ACTIVITY - Only a number is expected in reply: the count of lines below where the word "computer" occurs.

RECORDS SHOWN -
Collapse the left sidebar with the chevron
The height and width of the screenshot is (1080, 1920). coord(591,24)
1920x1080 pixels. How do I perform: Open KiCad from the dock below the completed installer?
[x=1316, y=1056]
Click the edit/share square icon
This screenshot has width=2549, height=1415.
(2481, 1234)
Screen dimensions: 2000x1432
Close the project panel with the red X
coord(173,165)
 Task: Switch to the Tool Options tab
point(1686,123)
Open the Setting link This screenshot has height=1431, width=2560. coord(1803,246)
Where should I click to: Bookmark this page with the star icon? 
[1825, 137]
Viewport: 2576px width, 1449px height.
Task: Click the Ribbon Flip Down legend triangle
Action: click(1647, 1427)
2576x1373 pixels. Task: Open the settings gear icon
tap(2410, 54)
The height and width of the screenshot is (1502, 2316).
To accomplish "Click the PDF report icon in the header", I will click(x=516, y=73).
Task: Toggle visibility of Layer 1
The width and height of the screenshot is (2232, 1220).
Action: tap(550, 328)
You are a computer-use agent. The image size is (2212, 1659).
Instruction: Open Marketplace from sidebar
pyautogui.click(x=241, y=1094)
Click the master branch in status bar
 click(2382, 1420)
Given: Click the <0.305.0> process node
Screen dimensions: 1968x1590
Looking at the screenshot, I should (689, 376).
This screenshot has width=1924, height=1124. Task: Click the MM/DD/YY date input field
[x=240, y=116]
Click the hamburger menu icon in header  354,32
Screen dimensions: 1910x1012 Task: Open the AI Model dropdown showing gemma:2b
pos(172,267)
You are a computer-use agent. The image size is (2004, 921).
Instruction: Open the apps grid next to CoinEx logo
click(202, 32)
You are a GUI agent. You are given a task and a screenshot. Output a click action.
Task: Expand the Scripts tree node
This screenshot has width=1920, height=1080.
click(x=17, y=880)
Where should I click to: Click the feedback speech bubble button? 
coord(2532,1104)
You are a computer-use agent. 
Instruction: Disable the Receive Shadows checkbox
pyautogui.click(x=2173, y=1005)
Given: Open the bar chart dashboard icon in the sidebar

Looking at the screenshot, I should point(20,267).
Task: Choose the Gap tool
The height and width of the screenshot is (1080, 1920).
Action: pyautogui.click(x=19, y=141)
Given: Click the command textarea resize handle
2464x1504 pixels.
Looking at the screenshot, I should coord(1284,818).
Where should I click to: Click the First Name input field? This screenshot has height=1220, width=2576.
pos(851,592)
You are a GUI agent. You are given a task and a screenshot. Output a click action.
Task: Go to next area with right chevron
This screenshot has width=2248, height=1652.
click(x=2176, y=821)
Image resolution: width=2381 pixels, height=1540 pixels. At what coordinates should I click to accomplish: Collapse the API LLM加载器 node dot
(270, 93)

SOLUTION - 3